Python regex capturing extra newline - python

So, I've been cooking some regex, and it seems the regex library is capturing an extra new line when I use ((.|\s)*) to capture multi-line text.. [\S\s]* works for some reason:
If you see below, the first regex produces an additional \n group, why??:
>>> s = """
... #pragma whatever
... #pr
... asdfsadf
... #pragma START-SomeThing-USERCODE
... this is the code
... this is more
... #pragma END-SomeThing-USERCODE
... asd
... asdf
... sadf
... sdaf
... """
>>> r = r"(#pragma START-(.*)-USERCODE\s*\n)((.|\s)*)(#pragma END-(.*)-USERCODE)"
>>> re.findall(r, s) [('#pragma START-SomeThing-USERCODE\n', 'SomeThing', 'this is the code\nthis is more\n', '\n', '#pragma END-SomeThing-USERCODE', 'SomeThing')]
>>> r = r"(#pragma START-(.*)-USERCODE\s*\n)([\S\s]*)(#pragma END-(.*)-USERCODE)"

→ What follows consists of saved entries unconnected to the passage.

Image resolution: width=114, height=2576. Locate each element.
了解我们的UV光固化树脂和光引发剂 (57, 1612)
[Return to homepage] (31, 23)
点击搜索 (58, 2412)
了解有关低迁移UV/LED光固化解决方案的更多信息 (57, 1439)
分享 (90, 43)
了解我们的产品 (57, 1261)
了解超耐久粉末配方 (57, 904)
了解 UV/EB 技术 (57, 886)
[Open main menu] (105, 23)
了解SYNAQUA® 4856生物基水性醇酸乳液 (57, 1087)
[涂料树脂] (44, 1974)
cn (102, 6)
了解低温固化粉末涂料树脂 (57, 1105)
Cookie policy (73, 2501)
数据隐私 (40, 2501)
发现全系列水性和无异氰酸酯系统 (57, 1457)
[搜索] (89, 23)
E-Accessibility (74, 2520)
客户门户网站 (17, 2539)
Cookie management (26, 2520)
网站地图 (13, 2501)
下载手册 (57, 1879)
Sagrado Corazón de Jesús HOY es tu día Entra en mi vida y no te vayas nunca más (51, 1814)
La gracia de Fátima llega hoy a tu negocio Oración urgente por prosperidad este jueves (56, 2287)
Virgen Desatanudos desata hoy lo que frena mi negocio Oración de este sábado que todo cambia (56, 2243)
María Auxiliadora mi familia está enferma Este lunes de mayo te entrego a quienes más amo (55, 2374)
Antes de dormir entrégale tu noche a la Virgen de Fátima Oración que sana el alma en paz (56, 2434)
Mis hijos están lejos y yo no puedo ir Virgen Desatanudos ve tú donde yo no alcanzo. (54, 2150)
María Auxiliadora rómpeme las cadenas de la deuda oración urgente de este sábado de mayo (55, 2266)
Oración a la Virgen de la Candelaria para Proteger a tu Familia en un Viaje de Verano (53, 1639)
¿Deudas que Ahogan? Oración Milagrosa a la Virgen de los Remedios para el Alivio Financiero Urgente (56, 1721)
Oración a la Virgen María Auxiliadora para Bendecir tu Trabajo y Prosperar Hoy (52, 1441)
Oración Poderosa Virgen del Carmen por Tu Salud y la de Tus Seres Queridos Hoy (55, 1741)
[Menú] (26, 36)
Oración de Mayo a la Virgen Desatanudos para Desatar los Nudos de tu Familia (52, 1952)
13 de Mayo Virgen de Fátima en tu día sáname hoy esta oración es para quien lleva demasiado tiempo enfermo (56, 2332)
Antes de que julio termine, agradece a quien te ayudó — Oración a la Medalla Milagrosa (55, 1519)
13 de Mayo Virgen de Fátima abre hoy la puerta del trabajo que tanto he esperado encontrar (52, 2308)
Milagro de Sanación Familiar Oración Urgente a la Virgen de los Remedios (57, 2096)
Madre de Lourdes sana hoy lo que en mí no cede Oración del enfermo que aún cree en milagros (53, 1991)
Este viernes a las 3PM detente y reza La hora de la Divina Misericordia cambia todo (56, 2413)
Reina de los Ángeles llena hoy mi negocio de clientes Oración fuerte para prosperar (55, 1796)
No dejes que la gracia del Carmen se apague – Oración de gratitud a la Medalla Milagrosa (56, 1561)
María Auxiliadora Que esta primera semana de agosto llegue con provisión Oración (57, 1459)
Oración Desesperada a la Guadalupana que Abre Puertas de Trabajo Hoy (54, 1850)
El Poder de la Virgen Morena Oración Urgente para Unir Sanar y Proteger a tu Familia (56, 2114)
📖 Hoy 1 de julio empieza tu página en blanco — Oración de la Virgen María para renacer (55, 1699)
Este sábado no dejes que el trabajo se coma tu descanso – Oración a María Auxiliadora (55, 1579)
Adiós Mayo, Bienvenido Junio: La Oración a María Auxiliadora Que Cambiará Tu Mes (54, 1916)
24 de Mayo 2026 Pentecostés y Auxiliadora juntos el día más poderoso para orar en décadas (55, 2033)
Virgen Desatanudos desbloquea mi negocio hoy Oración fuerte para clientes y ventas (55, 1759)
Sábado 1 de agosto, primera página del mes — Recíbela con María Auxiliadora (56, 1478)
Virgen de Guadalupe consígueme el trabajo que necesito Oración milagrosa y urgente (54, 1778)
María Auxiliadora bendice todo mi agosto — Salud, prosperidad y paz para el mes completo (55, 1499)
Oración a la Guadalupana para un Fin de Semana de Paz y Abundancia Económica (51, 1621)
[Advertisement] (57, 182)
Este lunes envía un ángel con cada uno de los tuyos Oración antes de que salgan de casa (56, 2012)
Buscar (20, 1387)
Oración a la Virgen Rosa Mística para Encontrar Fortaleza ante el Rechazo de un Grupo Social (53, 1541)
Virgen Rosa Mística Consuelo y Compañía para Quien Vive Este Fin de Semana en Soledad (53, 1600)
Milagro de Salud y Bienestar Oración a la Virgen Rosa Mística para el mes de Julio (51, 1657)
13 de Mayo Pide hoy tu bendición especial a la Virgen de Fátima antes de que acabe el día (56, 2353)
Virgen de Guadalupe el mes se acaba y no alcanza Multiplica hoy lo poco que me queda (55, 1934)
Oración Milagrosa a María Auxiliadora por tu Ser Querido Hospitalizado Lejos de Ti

>>> re.findall(r, s) [('#pragma START-SomeThing-USERCODE\n', 'SomeThing', 'this is the code\nthis is more\n', '#pragma END-SomeThing-USERCODE', 'SomeThing')]

The subregex
((.|\s)*)
matches "this is the code\nthis is more\n". The outer parentheses capture this entire string.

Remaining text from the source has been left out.